■ **AIM OF THE TASK**
Give the lines again exactly as they appear, beginning at the one with "Image resolution: width=500" and ending at the last line of the records.
::::::::
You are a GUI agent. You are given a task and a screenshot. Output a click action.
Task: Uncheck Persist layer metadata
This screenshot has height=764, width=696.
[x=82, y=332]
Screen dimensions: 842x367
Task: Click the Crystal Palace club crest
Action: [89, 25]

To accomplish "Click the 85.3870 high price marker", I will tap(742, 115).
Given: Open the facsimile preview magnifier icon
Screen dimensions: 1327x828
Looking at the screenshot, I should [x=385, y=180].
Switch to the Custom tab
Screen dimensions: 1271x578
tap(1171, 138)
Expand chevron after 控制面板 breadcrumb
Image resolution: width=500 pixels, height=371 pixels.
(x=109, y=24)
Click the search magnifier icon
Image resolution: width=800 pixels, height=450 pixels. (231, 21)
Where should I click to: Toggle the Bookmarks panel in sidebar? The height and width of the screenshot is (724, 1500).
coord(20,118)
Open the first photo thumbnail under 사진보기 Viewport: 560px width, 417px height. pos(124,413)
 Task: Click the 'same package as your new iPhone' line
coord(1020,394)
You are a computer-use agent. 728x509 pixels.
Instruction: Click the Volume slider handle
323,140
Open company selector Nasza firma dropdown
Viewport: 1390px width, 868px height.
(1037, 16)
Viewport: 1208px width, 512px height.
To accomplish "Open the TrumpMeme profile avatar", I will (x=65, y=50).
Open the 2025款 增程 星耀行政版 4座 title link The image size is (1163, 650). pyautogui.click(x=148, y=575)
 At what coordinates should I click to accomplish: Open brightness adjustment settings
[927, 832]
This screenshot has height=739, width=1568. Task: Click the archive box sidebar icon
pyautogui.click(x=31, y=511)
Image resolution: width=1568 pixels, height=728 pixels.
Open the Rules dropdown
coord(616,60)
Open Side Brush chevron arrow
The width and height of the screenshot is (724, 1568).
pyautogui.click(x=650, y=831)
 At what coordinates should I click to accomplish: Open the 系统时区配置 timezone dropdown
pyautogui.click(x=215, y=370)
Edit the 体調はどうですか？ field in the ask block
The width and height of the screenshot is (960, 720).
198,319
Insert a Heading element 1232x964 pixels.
::::::::
■ **EXERCISE RESPONSE**
Image resolution: width=500 pixels, height=371 pixels.
(x=109, y=24)
Click the search magnifier icon
Image resolution: width=800 pixels, height=450 pixels. (231, 21)
Where should I click to: Toggle the Bookmarks panel in sidebar? The height and width of the screenshot is (724, 1500).
coord(20,118)
Open the first photo thumbnail under 사진보기 Viewport: 560px width, 417px height. pos(124,413)
 Task: Click the 'same package as your new iPhone' line
coord(1020,394)
You are a computer-use agent. 728x509 pixels.
Instruction: Click the Volume slider handle
323,140
Open company selector Nasza firma dropdown
Viewport: 1390px width, 868px height.
(1037, 16)
Viewport: 1208px width, 512px height.
To accomplish "Open the TrumpMeme profile avatar", I will (x=65, y=50).
Open the 2025款 增程 星耀行政版 4座 title link The image size is (1163, 650). pyautogui.click(x=148, y=575)
 At what coordinates should I click to accomplish: Open brightness adjustment settings
[927, 832]
This screenshot has height=739, width=1568. Task: Click the archive box sidebar icon
pyautogui.click(x=31, y=511)
Image resolution: width=1568 pixels, height=728 pixels.
Open the Rules dropdown
coord(616,60)
Open Side Brush chevron arrow
The width and height of the screenshot is (724, 1568).
pyautogui.click(x=650, y=831)
 At what coordinates should I click to accomplish: Open the 系统时区配置 timezone dropdown
pyautogui.click(x=215, y=370)
Edit the 体調はどうですか？ field in the ask block
The width and height of the screenshot is (960, 720).
198,319
Insert a Heading element 1232x964 pixels.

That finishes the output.